System behaved as if OOM when it had plenty to spare
Affects | Status | Importance | Assigned to | Milestone | |
---|---|---|---|---|---|
linux (Ubuntu) |
Expired
|
Medium
|
Unassigned |
Bug Description
Had the weirdest behaviour today, current karmic kernel. I haven't got a swap partition or swap file configured, because I was playing with swapd and stuff earlier and hadn't turned them back on again.
The system suddenly became extremely slow and unresponsive, with massive amounts of disk activity
The thing is, here was the output of free at the time:
total used free shared buffers cached
Mem: 1534944 1490160 44784 0 18396 1078164
-/+ buffers/cache: 393600 1141344
Swap: 0 0 0
In other words, while it had actually 44MB free (which is still quite a lot, even though I was doing things in Firefox) - there was 1GB of cached pages sitting there - and I was doing much so most of them can't have been dirty!
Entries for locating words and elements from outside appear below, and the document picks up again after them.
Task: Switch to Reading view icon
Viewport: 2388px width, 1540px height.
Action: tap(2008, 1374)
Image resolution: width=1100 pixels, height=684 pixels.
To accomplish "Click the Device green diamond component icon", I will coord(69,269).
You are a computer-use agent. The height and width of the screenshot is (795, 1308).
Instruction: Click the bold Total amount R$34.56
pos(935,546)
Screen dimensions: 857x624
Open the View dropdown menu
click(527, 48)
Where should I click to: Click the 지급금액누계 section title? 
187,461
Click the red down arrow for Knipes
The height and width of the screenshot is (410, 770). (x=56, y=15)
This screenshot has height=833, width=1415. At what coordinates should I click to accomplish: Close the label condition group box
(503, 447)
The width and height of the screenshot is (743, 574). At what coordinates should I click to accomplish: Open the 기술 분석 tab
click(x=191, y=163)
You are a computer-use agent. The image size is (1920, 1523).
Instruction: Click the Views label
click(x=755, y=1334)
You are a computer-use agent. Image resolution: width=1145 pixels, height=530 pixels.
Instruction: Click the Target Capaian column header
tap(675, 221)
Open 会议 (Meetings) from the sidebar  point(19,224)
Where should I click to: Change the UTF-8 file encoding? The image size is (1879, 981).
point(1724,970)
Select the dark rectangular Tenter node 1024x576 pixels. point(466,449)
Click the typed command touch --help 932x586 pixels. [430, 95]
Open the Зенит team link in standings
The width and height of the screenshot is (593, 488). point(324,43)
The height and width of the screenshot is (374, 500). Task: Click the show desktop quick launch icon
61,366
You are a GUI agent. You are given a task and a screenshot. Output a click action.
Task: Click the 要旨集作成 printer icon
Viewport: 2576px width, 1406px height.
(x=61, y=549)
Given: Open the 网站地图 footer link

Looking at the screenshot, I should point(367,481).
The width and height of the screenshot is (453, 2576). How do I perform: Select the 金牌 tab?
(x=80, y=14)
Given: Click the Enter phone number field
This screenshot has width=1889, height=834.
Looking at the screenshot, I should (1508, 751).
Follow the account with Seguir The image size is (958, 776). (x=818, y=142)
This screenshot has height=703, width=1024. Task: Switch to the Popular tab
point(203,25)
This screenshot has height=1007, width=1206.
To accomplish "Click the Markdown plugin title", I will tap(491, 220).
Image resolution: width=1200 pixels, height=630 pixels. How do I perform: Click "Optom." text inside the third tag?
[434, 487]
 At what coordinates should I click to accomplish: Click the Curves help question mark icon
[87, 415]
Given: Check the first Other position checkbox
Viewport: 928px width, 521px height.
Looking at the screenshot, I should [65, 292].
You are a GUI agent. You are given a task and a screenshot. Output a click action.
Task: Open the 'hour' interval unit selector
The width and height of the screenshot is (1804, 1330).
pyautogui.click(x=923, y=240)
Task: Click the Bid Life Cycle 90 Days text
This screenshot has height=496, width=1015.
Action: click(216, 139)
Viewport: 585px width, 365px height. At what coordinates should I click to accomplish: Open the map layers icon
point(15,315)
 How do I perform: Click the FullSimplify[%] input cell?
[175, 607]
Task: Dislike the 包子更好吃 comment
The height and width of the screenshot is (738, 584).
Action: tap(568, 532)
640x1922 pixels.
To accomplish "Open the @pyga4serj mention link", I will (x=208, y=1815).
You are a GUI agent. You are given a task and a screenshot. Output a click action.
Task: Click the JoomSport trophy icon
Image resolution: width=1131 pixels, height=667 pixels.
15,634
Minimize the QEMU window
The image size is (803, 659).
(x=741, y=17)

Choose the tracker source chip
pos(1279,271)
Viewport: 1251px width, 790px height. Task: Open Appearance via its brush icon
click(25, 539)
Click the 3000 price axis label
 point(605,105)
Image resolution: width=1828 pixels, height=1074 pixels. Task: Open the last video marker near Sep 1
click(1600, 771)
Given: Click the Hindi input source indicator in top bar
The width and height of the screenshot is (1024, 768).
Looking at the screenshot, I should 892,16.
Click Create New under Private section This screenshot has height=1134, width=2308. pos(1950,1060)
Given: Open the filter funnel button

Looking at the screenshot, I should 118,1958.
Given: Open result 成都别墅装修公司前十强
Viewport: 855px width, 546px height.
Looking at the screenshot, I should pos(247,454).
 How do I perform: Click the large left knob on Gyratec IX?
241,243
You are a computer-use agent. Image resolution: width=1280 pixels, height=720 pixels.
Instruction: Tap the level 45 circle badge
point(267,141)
So why was the machine even touching the disk? It should have been able to simply purge non-dirty pages from its cache and carry on
Or am I grossly missing something?
Changed in linux (Ubuntu): | |
importance: | Undecided → Medium |
status: | New → Triaged |
Plot thickens a bit... looks like even the OOM killer got involved
is there any way to debug why the kernel was so keen on keeping that 1GB of page cache around that it killed other things instead?